Hysterosalpingography (HSG) is a radiological technique that allows, by filling the uterus with an opaque contrast through the cervix, to visualize the uterine shape and fallopian tubes through X-rays. This test, although it can be a bit painful, does not require general anaesthesia.

The passage of contrast through the uterine cavity allows drawing its contours to determine if they are regular or not, either due to the presence of adenomyosis, polyps or fibroids or endometrial adhesions. Likewise, contrast allows drawing the uterine shape, which is very useful to rule out the presence of uterine malformations.

Regarding the fallopian tubes, the contrast passage confirms their patency, detecting points of possible obstruction or slow contrast diffusion. When the tubes are intact, the contrast easily passes through them to reach the abdominal cavity. When the tubes are blocked, a slow passage or an accumulation of fluid can be seen, when there is a complete blockage.

HSG is preferably performed in the first phase of the menstrual cycle, just after the end of menstrual bleeding and before ovulation. It is essential to exclude any pelvic infection before it is performed and a vaginal or cervical culture can be performed in the event that there is a risk or suspicion of infection. It is recommended to carry out a prophylactic antibiotic treatment to avoid any possible infection from vaginal germs.

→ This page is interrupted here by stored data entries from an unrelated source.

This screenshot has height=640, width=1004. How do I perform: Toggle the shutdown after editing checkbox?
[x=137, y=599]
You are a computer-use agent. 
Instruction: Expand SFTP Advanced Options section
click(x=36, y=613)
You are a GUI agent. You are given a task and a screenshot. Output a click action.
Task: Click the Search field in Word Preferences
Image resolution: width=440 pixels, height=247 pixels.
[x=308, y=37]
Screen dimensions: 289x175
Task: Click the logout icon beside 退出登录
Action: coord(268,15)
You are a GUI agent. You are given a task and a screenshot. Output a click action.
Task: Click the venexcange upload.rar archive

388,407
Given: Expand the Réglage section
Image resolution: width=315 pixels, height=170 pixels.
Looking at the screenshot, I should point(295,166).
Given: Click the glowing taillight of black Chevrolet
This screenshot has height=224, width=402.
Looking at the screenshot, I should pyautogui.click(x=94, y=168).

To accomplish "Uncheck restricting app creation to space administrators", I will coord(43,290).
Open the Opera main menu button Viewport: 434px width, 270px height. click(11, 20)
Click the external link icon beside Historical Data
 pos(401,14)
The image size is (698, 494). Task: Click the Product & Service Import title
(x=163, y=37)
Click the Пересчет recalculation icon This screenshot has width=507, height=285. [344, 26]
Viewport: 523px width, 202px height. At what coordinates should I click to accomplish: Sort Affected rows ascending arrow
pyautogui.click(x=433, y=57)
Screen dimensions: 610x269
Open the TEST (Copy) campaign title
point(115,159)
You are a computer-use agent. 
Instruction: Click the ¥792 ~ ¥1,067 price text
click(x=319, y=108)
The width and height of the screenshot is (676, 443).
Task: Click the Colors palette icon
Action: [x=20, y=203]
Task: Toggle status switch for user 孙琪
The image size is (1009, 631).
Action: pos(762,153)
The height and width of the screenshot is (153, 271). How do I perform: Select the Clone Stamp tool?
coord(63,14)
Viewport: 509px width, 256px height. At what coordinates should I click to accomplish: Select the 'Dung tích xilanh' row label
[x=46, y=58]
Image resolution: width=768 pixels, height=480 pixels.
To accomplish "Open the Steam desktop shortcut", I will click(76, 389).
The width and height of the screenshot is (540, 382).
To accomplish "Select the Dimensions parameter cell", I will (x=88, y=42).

Regarding the discomfort, it is highly variable among patients. As a rule, it can be a relatively painful test, so it is recommended to take painkillers if necessary. Other possible reactions include vasovagal reactions, diffuse abdominal pain or slight vaginal bleeding after its completion.

Contraindications to this technique are pregnancy, active pelvic infection, uterine bleeding, or allergy to iodinated contrast agents.

Patients with an allergy to iodinated contrasts will need other techniques as hysterosonography with saline solution or with non-iodinated contrast media such as hysterosonosalpingography with contrast or Hysterosalpingo-Contrast-Sonograpy (HyCoSy) HYCOSY or with foam or Hysterosalpingo-Foam-Sonographie (HyFoSy).